The territory of Latvia, shaped by the Quaternary glaciations, Latvia, culturally foreign to the lifestyle and organization of society imposed by the Moscow regime, was, together with the other two Baltic Republics (Estonia and Lithuania), among the first states to claim their autonomy, at the first signs of the collapse of the Soviet empire. Having regained national sovereignty, the country has engaged in a difficult process of recovering its economic and cultural identity, finally crowned with its entry into the European Union, over the course of history has been easy prey for neighboring powers: Sweden, Poland and Russia. Overlooking the Baltic and rich in fertile soils and forests, the small Republic owes its name to Letti: this is the Finnish term for the Balti, or the ancestors of the current residents of the region. The Latvians obtained their own independent nation for the first time in 1918, but fate would have them again subjected to Russian power following the tragic events of the Second World War. Long penalized by the annexation to the Soviet Union (1 May 2004) and adherence to international treaties. While remaining largely dependent on foreign countries for raw materials, Latvia entered the 21st century with a great desire for redemption and revitalization of the various sectors of civil life.
The Latvians descend from the tribes of the Letgalli, Livoni, Seli, Semgalli and Curi (Baltic Slavic lineage) and the first stable human settlements date back to 2000 BC. C. ca. The region has always been sparsely inhabited (the average density is only 35 residents / km²) and almost a third of the urban population lives in the capital Riga. According to iamhigher, the population density is also high along the south-eastern border and, as a whole, the country it has a very high urbanization index. The most important cities, besides the capital, are Ventspils, an industrial port of petrochemicals, and Liepāja, ice free all year round thanks to the most open position on the Baltic. The birth rate is significantly lower than the death rate, so the natural demographic movement is negative. The country is mainly inhabited by Latvians (59.2%), followed by Russians (28%), Belarusians (3.7%), Ukrainians (2.5%), Poles (2.4%) and Lithuanians (1.3%). The consistent presence of citizens of Russian origin is due to the massive immigration that took place, as in the other Baltic Republics, after World War II; approx. 500,000 Russians, who did not pass the Latvian language and history exams, do not enjoy political rights. The emigration of Latvians abroad is very substantial, mainly to Australia, Canada, Germany, Great Britain and the United States. The main communication routes are the maritime ones, which connect Riga, Ventspils and Liepaja to the other Baltic countries. From the capital, airlines and sea lines depart for Sweden, with which Latvia maintains close relations. The road and rail networks, on the other hand, are underdeveloped: asphalted arteries are less than half of the total and motorways have a very limited extension. The difficult transition towards a national socio-political model and towards a liberal economic system has provoked evident tensions both on the institutional and on the productive structure.

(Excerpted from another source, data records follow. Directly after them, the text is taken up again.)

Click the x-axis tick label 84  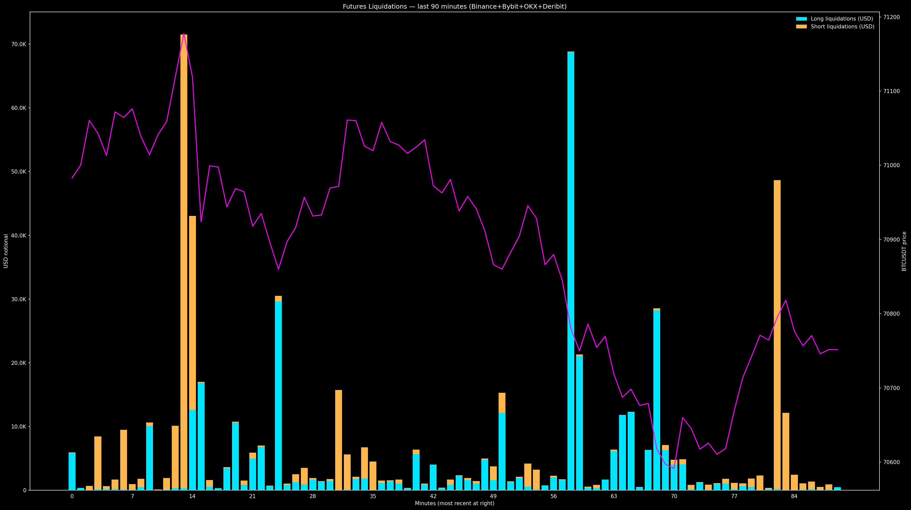tap(794, 496)
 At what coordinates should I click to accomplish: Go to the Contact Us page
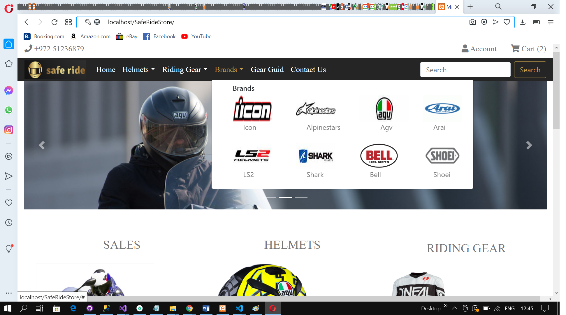coord(308,69)
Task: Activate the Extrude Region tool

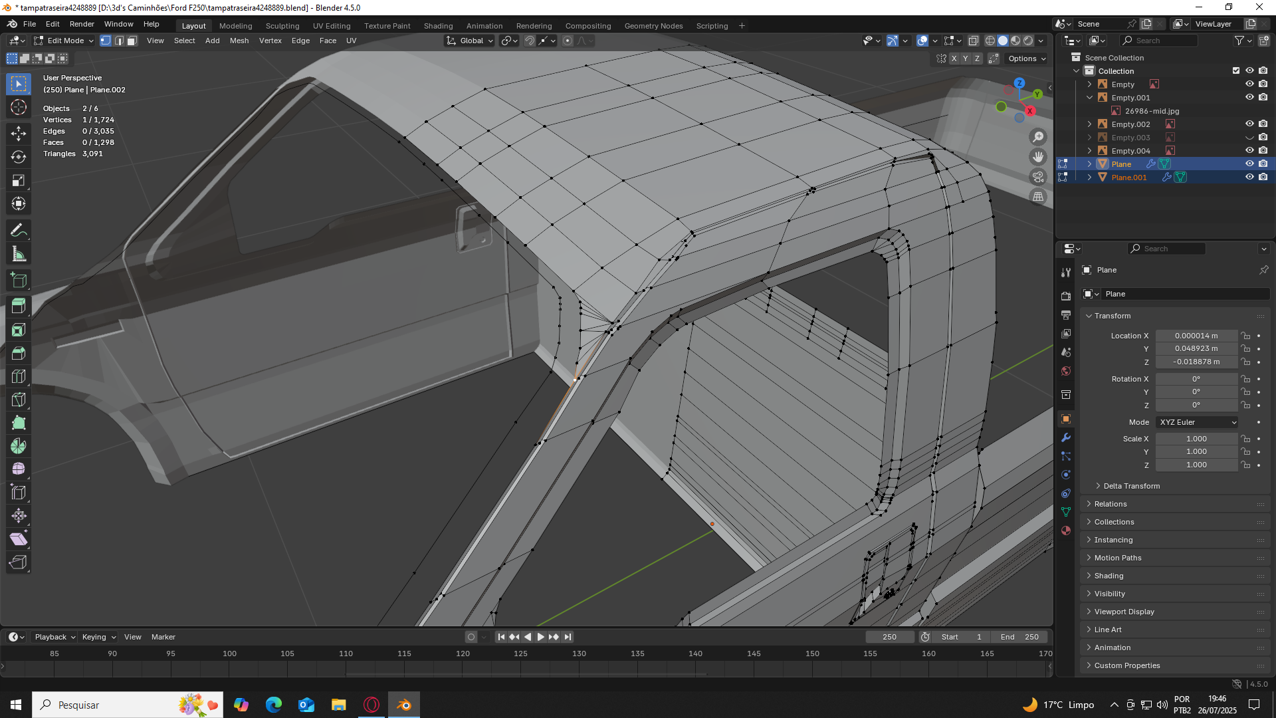Action: [x=19, y=306]
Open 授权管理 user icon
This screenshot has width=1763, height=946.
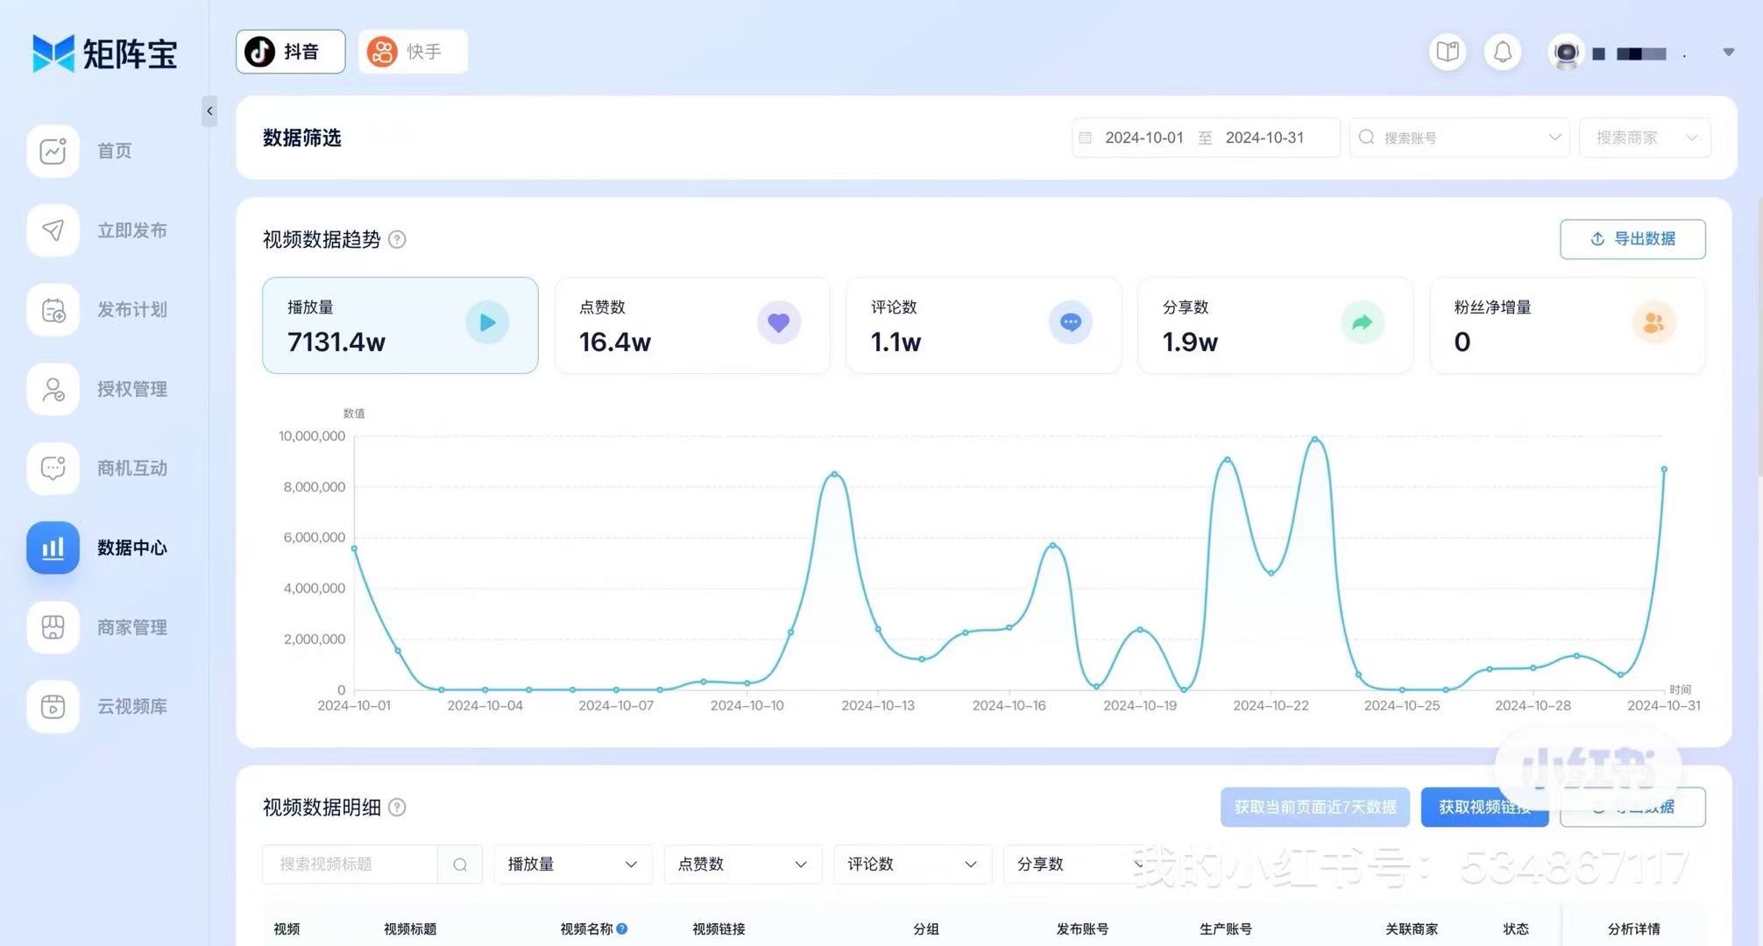pos(53,389)
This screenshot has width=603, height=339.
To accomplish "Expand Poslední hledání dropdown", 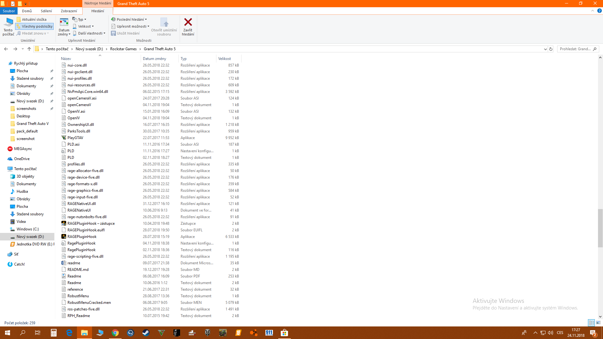I will 129,19.
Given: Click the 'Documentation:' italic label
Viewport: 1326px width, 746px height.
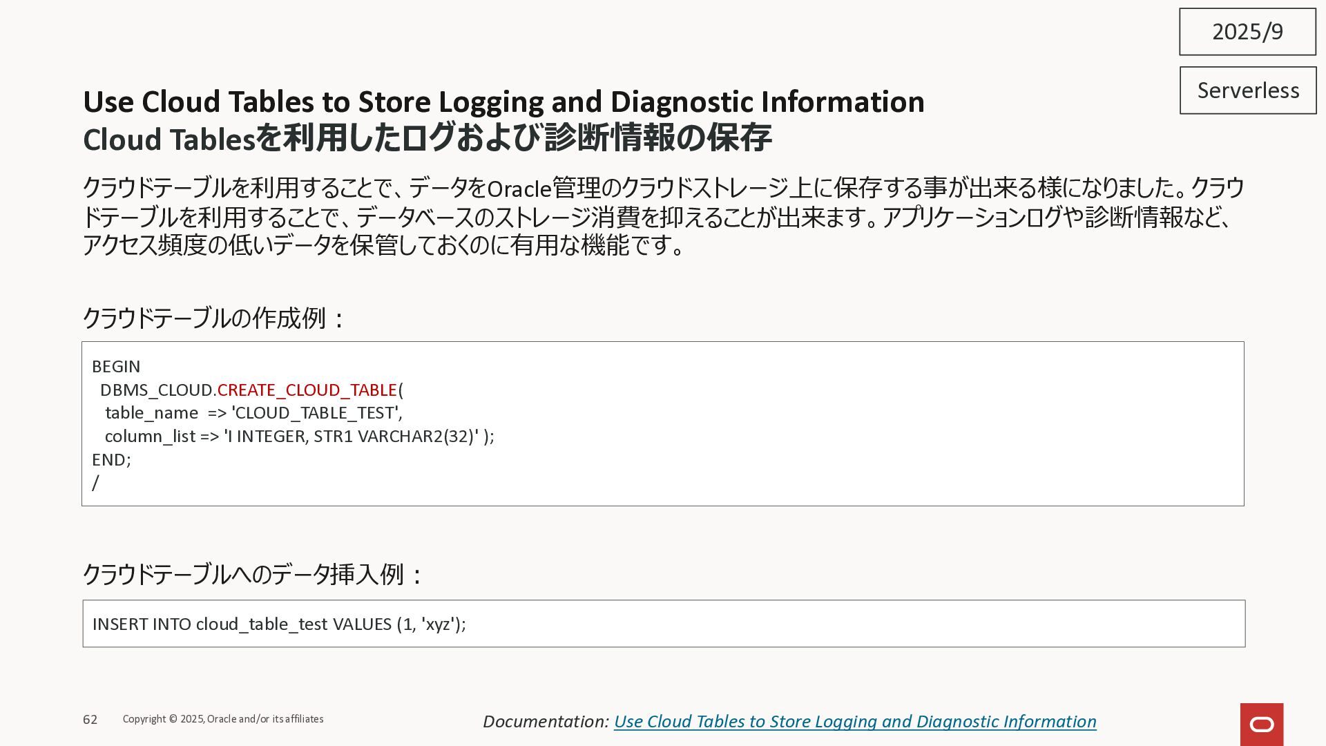Looking at the screenshot, I should 545,721.
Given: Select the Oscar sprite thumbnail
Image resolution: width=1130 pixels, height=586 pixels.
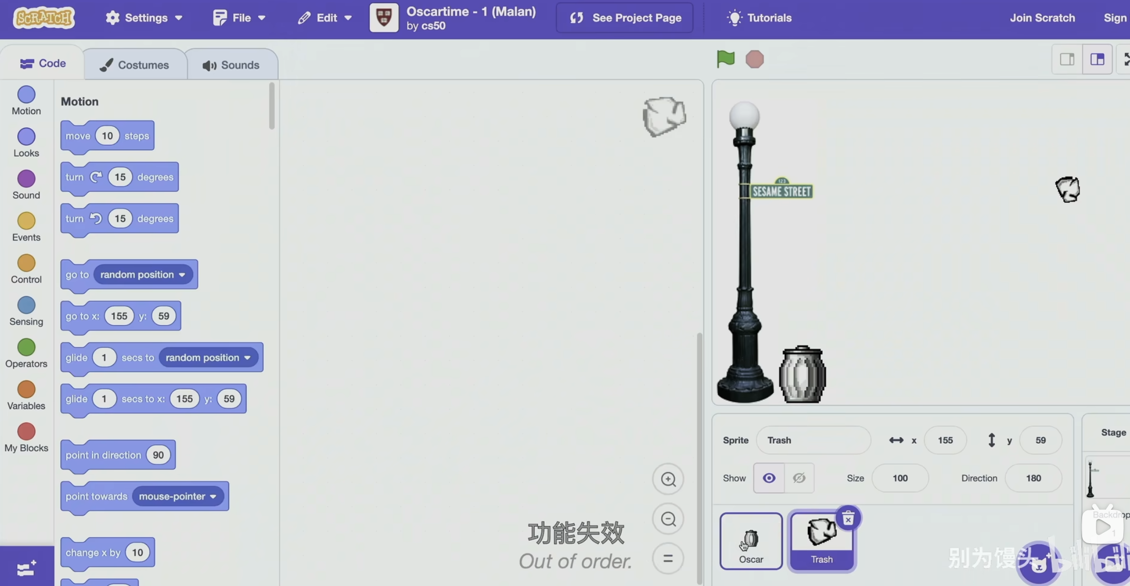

The clear distinction between classes and socio-professional groups that already existed between the two wars has re-emerged, with an evident regionalization of the electoral geography that has again seen cities and the countryside oppose themselves according to a centuries-old scheme. But it was the economic trend that had the most profound impact on the Latvian population and institutions and fueled tensions that resulted in the relative instability of the political framework.
Almost half of the territory of Latvia is covered with forests of coniferous forests and broad-leaved trees, in which pine, spruce, birch and aspen are found. Particularly varied is the array of birds, including the woodpecker, the partridge, the black stork and the heron. Among the mammals that inhabit the region stand out the lynx, the wolf, the fox, the wild boar and the moose, while the seal is present in the coastal waters. Despite the richness of this natural heritage, pollution is a particularly serious problem for Latvia. Heavy industry, planted in the country by the Soviet regime, has had a massive impact on both the atmosphere and water and the modernization of existing plants is proceeding slowly due to the high costs it entails. After independence, Latvia has given priority to environmental issues by extending protected areas to an area that represents over 14.1% of the national territory. Among the protected areas, the most important are the Gauja River National Park, the Krustkalnu Reserve and the Teicu Reserve.